Diario Vasco

Las ollas de Magefesa volverán a fabricarse en en Gipuzkoa

Las instalaciones de Alza donde ahora se harán las ollas de Magefesa. .
Las instalaciones de Alza donde ahora se harán las ollas de Magefesa. .
  • El grupo Rhointer, propietario de la marca, iniciará la producción en Eskoriatza tras adquirir la fábrica de Alza

Las ollas a presión de Magefesa, casi un mito en el menaje de cocina en España, volverán a fabricarse en el País Vasco. No será en la localidad vizcaína de Derio, donde se producían hasta que en 2012 una sentencia del Tribunal de la Unión Europea ordenó la liquidación de la actividad, sino en el municipio guipuzcoano de Eskoriatza. El grupo Rhointer, propietario de la marca Magefesa, anunció ayer su decisión de retomar la fabricación de estas ollas tras haber alcanzado un acuerdo para adquirir la empresa Alza, en cuya factoría se producen también en la actualidad baterías de cocina y ollas.

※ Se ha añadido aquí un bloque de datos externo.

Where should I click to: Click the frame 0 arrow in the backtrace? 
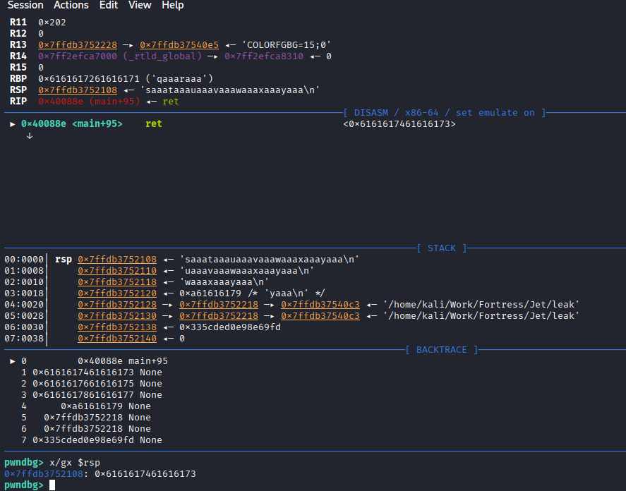click(13, 360)
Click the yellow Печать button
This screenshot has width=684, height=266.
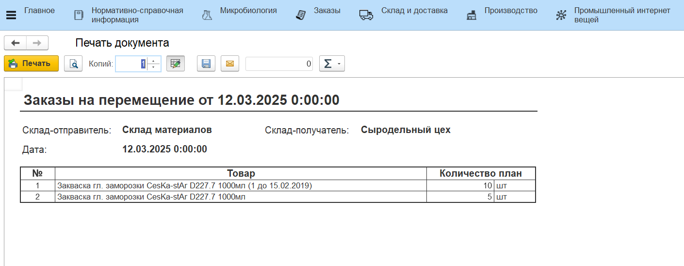point(31,64)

Rhointer señaló en un comunicado que su decisión está vinculada con el importante reconocimiento por parte del mercado que recibe la marca Magefesa y por su deseo de producir en España artículos que en la actualidad comercializa, pero cuya producción subcontrataba en otros países. Rhointer es un grupo internacional, propiedad de la familia cántabra Viadero, cuyos inicios sin embargo se fraguaron en Latinoamérica y en especial en Chile. En 2013 adquirió la propiedad de la marca Magefesa, así como la patente de las ollas a presión y también la tecnología de producción. En 2014 este grupo también adquirió las marcas de cubertería Cruz de Malta, Dalia y Meneses y rescató una de las factorías ubicadas en la localidad vizcaína de Gernika, donde en la actualidad se mantiene la producción.

Una trayectoria muy larga

«El grupo Rhointer, vinculado a la familia Viadero, refuerza con esta decisión su apuesta decidida por invertir y fabricar en España las líneas de producto estratégicas para sus marcas, entre las que destaca principalmente Magefesa», enfatizó la compañía en su comunicado. El acuerdo anunciado ayer colocará en manos de este grupo la mayoría de las acciones de Alza pero, matizaron, sus actuales propietarios permanecerán también en el capital social, aunque en una posición minoritaria.

El retorno de la producción de las ollas Magefesa al País Vasco supone un hito en una historia plagada de sobresaltos. El grupo Magefesa sufrió en 1983 los efectos de las inundaciones que asolaron buena parte de Bizkaia, lo que obligó a la compañía a realizar una fuerte inversión para reanudar la fabricación de la factoría de Derio. Tan sólo dos años más tarde el grupo se hundió como consecuencia de las pérdidas acumuladas y se inició un complicado proceso para tratar de mantener activa parte de la producción y del empleo. En 2012, una sentencia del Tribunal Europeo concluyó que las ayudas que había concedido el Gobierno vasco en ese proceso eran ilegales, sancionó a la Administración vasca con una multa de 20 millones de euros y obligó a paralizar la actividad en la fábrica vizcaína. Los activos fueron vendidos en un procedimiento judicial posterior.